Jason Hill’s young life was literally pummelled and flipped upside down when a car ploughed into his bike on a suburban Niddrie street more than two decades ago.
And it has taken that long for him to receive the long-term support he needs to look after his young family as he deals with the chronic and worsening pain he feels in his right knee every day as a result of the horrific incident.
“This is going to help protect us as a family, especially when I have to go in for that knee replacement, which I’ll probably need in about 10 to 15 years,” Mr Hill said. “I’m not someone who complains about much, but in a situation like this, and the serious impact it would have going forward in my life, I needed to ensure that I can look after my wife and kids.”
On that fateful day in May 1995, Mr Hill was riding his bike with a friend when a car hit him from the left as he travelled through the roundabout at the intersection of Ryder St and Hotham Rd.
The then 15-year-old slid up the car’s windshield, onto its roof and then into a telephone pole where he blacked out, before waking up to find his right patella bone broken on top of a list of other minor injuries.
“I remember when the car was just metres away from me, I knew what was going to happen and just braced myself for impact, I think I was then out for 15 minutes,” Mr Hill said. “But if I wasn’t wearing my helmet, I probably would have been dead.”

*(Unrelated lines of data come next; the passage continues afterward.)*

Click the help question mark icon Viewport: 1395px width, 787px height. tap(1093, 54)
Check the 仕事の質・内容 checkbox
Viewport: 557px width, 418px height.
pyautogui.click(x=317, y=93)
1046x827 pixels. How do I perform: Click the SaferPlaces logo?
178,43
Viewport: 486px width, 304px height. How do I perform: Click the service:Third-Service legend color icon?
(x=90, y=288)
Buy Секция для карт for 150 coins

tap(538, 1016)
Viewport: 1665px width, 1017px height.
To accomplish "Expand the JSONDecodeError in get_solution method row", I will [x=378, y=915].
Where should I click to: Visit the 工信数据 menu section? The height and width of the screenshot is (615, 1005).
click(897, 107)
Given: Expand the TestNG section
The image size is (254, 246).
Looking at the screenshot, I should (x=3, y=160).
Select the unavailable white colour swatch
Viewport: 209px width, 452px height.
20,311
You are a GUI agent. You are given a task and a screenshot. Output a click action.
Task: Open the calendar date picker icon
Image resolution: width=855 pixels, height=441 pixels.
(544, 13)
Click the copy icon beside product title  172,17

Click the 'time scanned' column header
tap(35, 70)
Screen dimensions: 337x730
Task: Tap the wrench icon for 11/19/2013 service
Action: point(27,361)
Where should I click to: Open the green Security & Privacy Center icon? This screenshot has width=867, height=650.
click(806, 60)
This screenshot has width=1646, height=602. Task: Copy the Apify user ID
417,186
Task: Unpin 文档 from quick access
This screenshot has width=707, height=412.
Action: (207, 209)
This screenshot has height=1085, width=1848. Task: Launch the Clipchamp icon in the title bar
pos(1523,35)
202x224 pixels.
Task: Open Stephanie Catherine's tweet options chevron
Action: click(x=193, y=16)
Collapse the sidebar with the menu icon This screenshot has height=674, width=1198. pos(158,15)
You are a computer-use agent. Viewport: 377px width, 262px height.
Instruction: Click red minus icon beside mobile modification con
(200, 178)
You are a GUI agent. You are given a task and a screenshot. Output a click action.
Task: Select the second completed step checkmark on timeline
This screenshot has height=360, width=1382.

After months of rehabilitation – including initially returning to school in a wheelchair – he realised that he would never have full mobility of the knee.
Over the next few years the pain and discomfort became worse as the remaining cartilage in his knee was slowly whittled away to almost nothing, leaving him with swelling and pain that left him barely able to walk up and down stairs or bend down to pick up one of his three young children.
“It was about four years ago that I really started to feel the pain and noticed the clicking in the knee – other people actually heard the clicking,” he said. “When I started a new job in 2014 I had to go up and down stairs every day and every step I took, it felt like a knife was going into my kneecap.
“So I went to the doctor and she said I had the knee of a 65-year-old – I was 35 at the time.”
Mr Hill, 37, who now works as a sales manager, said he knew he was never going to be able to pursue a physically demanding profession due to his injuries.